-- What the task requires --
Repeat the records given below in full, with no changes.

-- Data under study --
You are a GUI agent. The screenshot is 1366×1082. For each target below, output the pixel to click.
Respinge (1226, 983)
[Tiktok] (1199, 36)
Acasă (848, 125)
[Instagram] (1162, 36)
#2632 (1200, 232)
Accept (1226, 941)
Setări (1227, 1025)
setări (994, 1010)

-- Solution to the problem --
You are a GUI agent. The screenshot is 1366×1082. For each target below, output the pixel to click.
Respinge (1226, 983)
[Tiktok] (1199, 36)
Acasă (848, 125)
[Instagram] (1162, 36)
#2632 (1200, 232)
Accept (1226, 941)
Setări (1227, 1025)
setări (994, 1010)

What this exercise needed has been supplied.